Starting with the line in which "The width and" appears, give back every line exactly as written until the listing ends, excluding pictures.

[[ Data supplied, beginning ]]

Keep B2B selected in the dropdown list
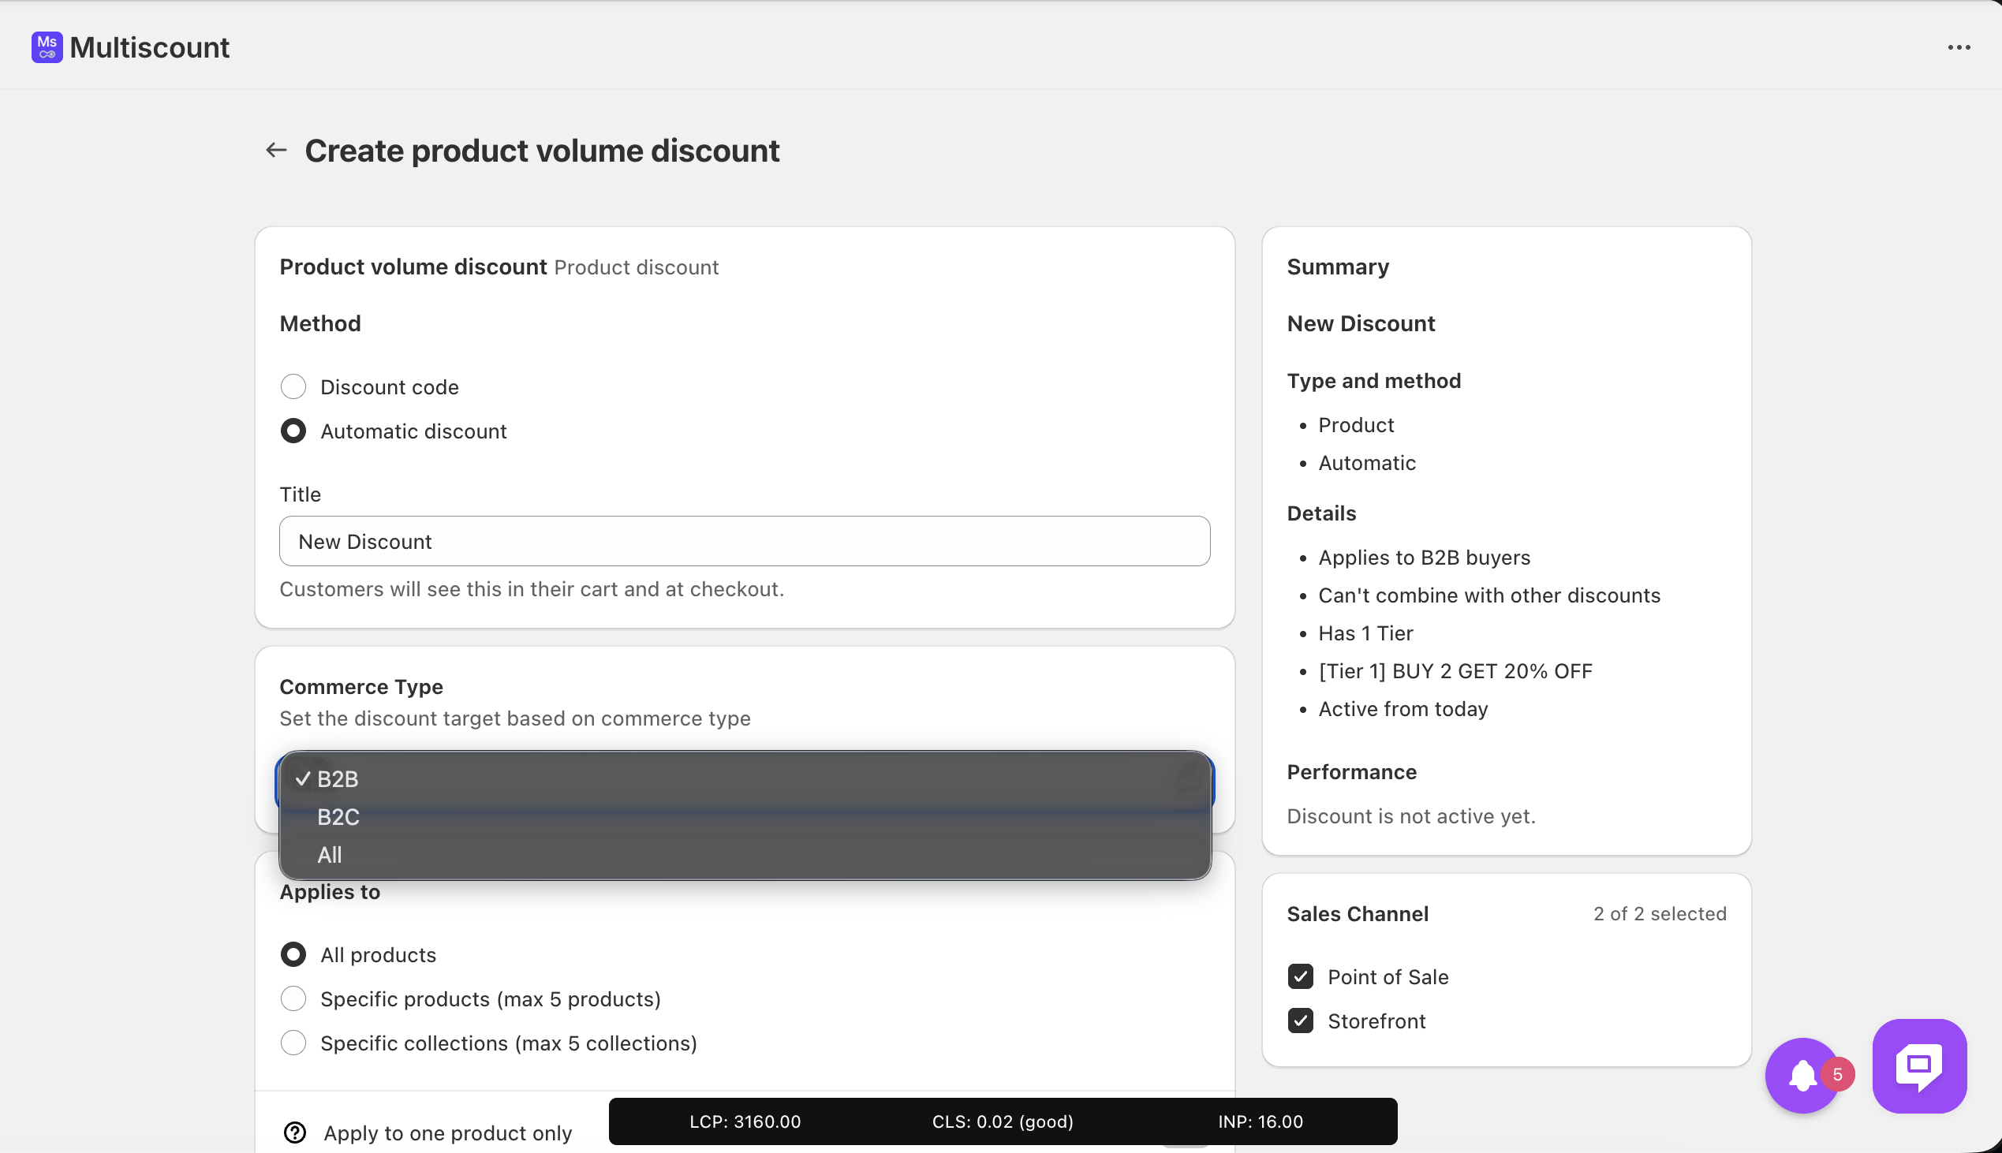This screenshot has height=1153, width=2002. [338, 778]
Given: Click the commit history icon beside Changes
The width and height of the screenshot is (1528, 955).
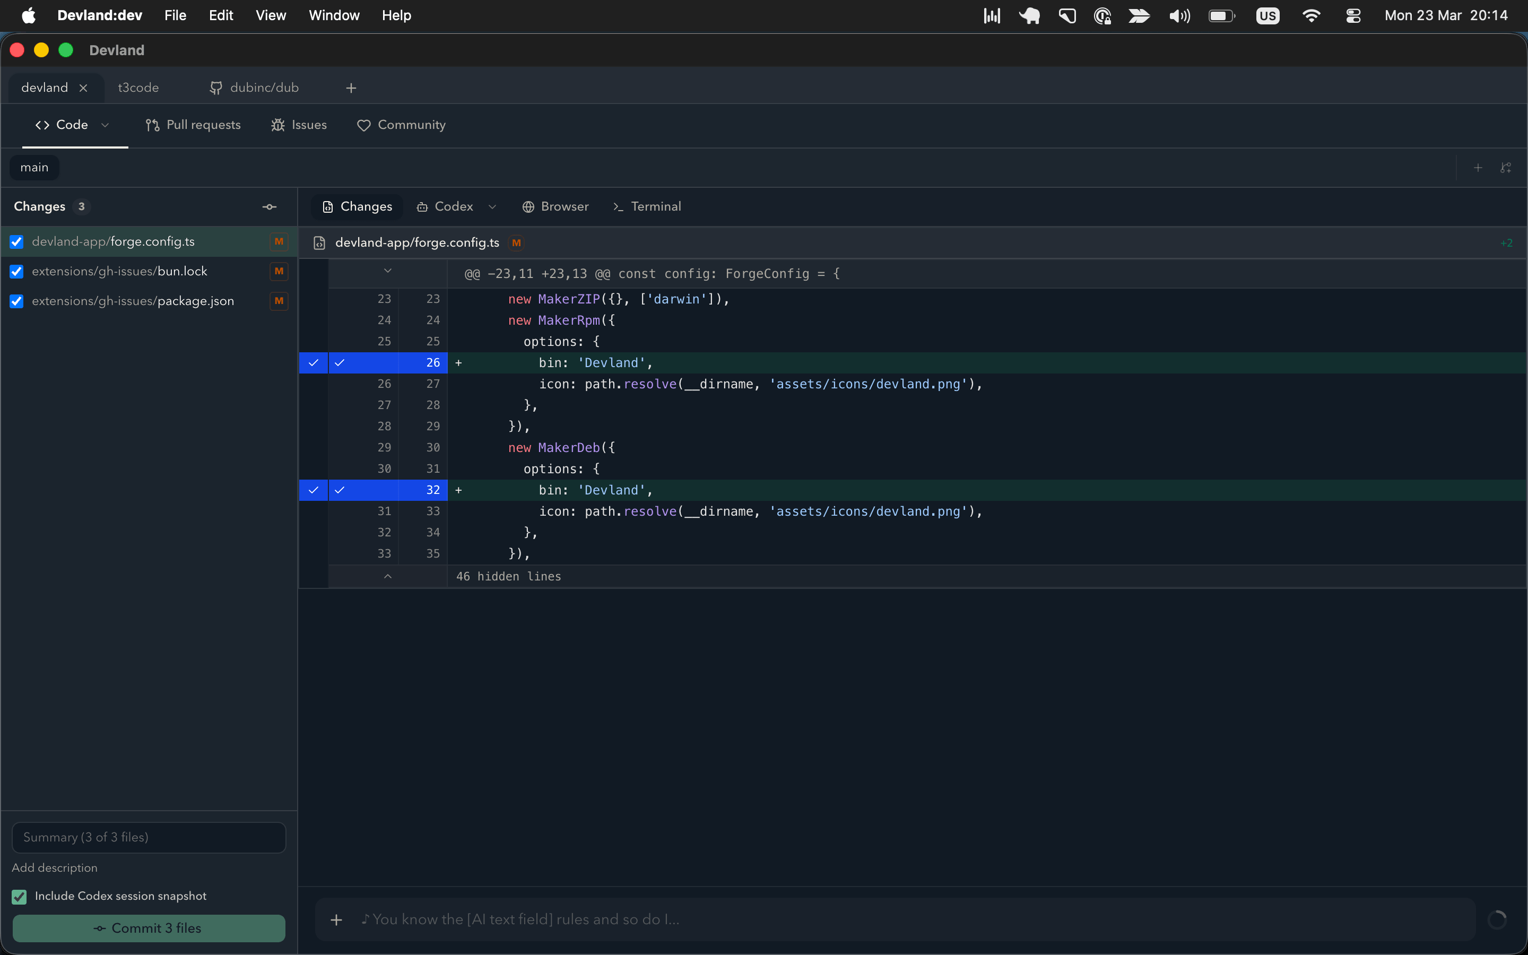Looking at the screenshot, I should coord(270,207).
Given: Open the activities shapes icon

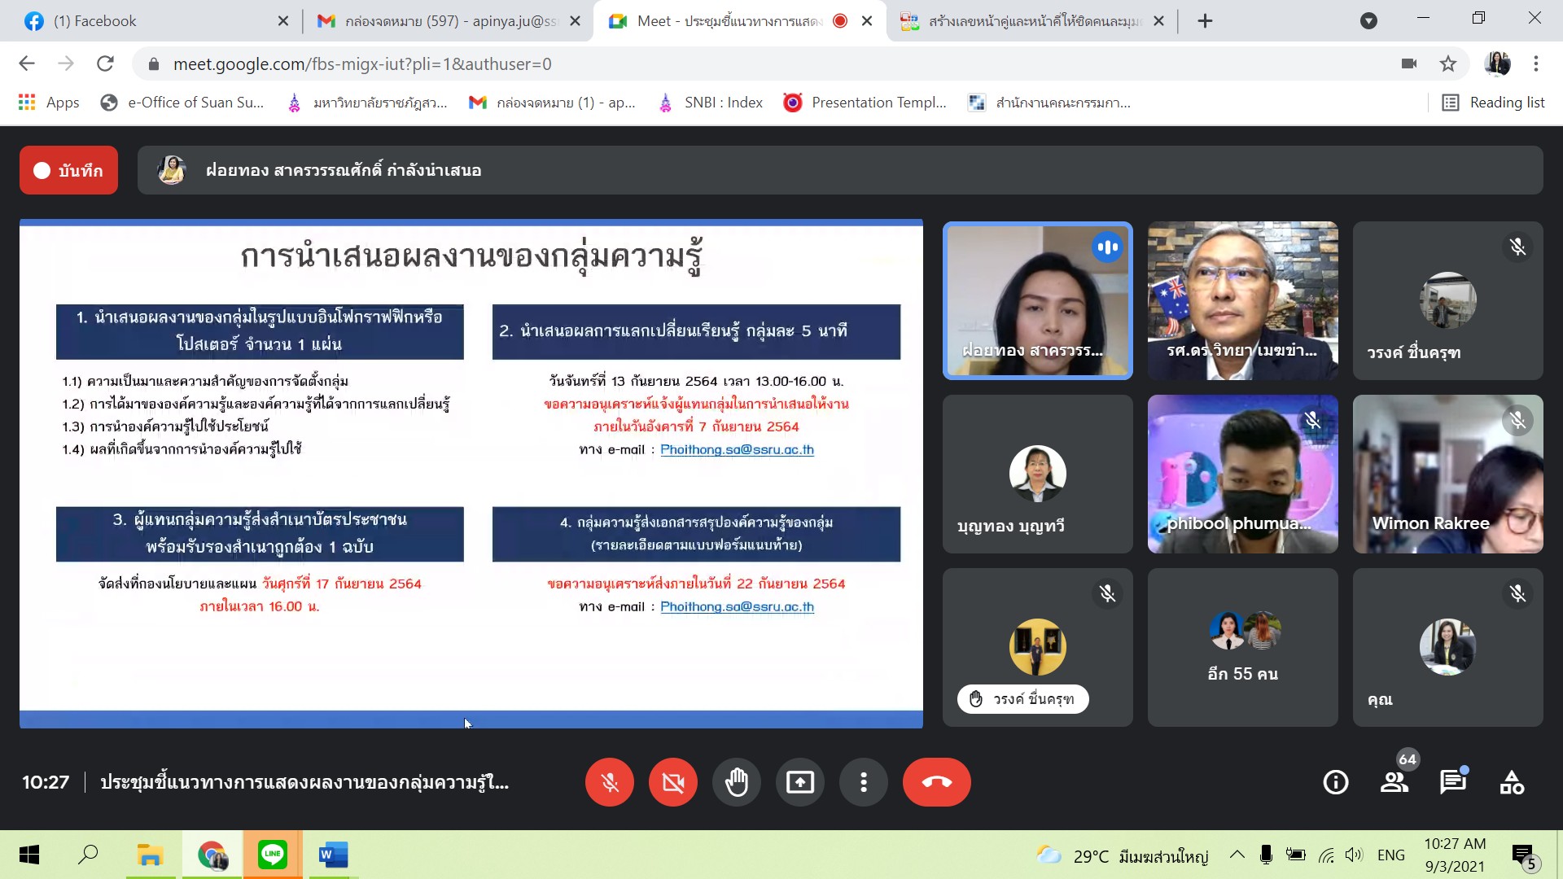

[[ Data supplied, end ]]

» **Task solution**:
The width and height of the screenshot is (1528, 955).
Looking at the screenshot, I should coord(270,207).
Given: Open the activities shapes icon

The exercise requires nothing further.